Vocations Corner: Beginning the Discernment Process for Religious LIfe

by Claire Vidrine

In addition to being a freshman at Louisiana Tech, I am one of many women going through the discernment process for religious life in our diocese. This calling is not the “easy path.” Hearing the voice of God is hard. There also seems to be a lack of information available for women who want to become religious, and there is the stigma of societal perception – this isn’t a normal profession for most people.

I know for me, the thought of religious life appears like a ball of clay. As I knead the clay in my hands, I am discovering minute details, ones which otherwise might not have become apparent if I had not taken up the clay. As of now, I do not fully accept the task being a nun, but I entertain the thought.  It is in my kneading of the idea that I keep my perseverance and maintain faith in His plan, for He will give me aid in all that is meant to be.

God’s voice is a difficult one to hear, let alone interpret. It is difficult to know what roads to take in order to obtain the longed for destination. This took time. I realized that in order to hear His voice I had to first spend as much time with Him as possible. I had to develop and mature how I prayed. I did this through many resources, but the most beneficial for me has been Adoration of the Blessed Sacrament. There I am able to have an open dialogue with Christ. Once I accepted that He will only lead me to where He wants me to be, then what is there to fear?
The next step in this process was to find the most information I could about religious life. The only credible knowledge I had came in small bits from my PSR classes, annual Vocation Awareness Sundays and the wonderful example of Sr. Edith Schnell, OP at St. Paschal Parish.  So I turned to my trusty friend, Google. When I did a generalized search though, I became more confused than when I started. I then decided to look into the information my church already had in the back of the gathering space concerning vocations. To my dismay, the only good substantive material was concerning priesthood, so once again I was in a bit of a bind.

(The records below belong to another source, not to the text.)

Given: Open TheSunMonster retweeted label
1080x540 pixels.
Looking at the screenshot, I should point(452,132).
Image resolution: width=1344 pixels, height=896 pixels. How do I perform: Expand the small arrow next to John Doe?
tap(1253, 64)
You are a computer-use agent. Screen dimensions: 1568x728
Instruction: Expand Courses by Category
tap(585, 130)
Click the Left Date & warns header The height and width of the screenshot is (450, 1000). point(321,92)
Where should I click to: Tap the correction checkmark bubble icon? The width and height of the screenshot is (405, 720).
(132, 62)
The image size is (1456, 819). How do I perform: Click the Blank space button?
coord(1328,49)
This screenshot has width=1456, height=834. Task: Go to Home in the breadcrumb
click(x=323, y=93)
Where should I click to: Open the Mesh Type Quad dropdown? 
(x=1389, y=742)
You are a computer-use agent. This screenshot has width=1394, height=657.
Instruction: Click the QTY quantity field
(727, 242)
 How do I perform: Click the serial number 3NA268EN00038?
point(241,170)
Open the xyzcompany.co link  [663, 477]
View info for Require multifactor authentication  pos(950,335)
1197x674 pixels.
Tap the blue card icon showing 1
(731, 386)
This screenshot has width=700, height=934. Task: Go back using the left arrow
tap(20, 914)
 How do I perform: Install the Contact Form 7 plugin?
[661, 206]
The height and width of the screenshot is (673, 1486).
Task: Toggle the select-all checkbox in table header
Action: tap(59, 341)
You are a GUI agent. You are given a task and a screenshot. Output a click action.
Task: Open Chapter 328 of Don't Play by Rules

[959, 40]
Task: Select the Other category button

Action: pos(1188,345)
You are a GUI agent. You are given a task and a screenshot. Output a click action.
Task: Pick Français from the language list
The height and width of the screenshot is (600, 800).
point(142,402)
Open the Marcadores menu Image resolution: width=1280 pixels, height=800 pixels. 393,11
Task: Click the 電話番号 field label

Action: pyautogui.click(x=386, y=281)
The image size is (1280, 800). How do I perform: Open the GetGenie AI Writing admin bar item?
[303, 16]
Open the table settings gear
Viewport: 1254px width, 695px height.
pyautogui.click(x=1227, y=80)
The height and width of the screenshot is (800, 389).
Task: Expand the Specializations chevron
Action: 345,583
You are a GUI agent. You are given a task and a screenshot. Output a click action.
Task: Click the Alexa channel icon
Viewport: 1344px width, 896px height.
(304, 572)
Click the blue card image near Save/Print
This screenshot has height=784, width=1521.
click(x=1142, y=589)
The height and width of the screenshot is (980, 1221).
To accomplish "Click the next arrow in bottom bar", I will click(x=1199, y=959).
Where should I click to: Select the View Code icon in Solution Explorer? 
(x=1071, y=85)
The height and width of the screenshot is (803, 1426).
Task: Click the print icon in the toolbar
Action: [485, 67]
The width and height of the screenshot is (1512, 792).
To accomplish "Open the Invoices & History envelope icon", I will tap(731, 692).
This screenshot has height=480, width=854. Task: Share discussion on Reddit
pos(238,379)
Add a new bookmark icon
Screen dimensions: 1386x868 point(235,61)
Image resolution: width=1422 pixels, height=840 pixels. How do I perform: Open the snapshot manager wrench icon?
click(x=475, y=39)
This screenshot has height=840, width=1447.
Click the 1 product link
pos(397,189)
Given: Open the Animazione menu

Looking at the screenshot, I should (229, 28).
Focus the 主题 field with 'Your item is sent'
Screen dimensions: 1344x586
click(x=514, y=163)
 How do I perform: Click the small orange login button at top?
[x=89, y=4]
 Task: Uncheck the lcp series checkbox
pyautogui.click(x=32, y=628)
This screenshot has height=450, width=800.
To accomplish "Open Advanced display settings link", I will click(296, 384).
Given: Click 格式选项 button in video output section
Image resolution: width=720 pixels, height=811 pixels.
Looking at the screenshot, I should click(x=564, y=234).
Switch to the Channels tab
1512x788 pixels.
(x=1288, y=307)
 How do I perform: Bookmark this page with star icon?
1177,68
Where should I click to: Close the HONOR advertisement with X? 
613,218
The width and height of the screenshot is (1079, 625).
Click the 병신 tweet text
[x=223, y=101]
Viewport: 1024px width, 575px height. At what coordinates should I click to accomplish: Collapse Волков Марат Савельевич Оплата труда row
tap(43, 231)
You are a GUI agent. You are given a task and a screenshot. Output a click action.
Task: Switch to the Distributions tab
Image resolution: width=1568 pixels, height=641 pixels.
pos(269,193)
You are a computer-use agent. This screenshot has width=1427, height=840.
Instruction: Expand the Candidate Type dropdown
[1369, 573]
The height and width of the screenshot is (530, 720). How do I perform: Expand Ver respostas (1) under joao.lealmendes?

Fr. Matthew Long, our diocesan Vocations Director, was at Jesus the Good Shepherd Parish where I grew up, so I knew him well. I implored his aid in this process. He gave me some assistance and suggested a few convents I might like to look into, but women’s religious vocations is not an area of immense knowledge for him. So, I was again left with more questions, and few leads.

In prayer I was given the idea to turn to reading about the women saints. Now I know that the year 1607, which St. Jane Frances de Chantal lived in is much different than the present, but the most important aspects are all present: their call to religious life, their unwavering faith to God and all the good they were able to do for God’s kingdom.

If you are like me and discerning your vocation, I would suggest first that you pray. Then try talking to a religious or priest in your local parish. They sincerely want to help you find your calling and follow God’s path for you. Also, check websites of various religious orders to learn about their upcoming retreats for women and get in touch with their Vocations Directors. Do not feel overwhelmed. Pray for God’s guidance through the Holy Spirit, and trust in His plan for your life.

4 Responses to Vocations Corner: Beginning the Discernment Process for Religious LIfe

  1. Claire,

    I loved your article found in The Catholic Connection today! As a parent and a religious leader in our church I’m so very proud that you have reached out to so many young women in North Louisiana. Thank you for being the loving and caring young lady that you have become.

    Jacque L. Vidrine

  2. Eve Gilcrease says:


    What a wonderful article. You are such an inspiration to so many young women out there. I am so very proud of you! Please know that Eddie and I are always here for you.


  3. Jo Kaufman says:

    I’m so proud of you! This is an amazing article. I’ll be in prayer as you discern the next road that this journey takes you. May the Holy Spirit be your guide.

  4. Rickie Giroir says:

    I have a client who has two daughters studying to be nuns. Perhaps they could give you a view from their perspective. If you are interested, tell your mother to call me and I will give Heather the contact info.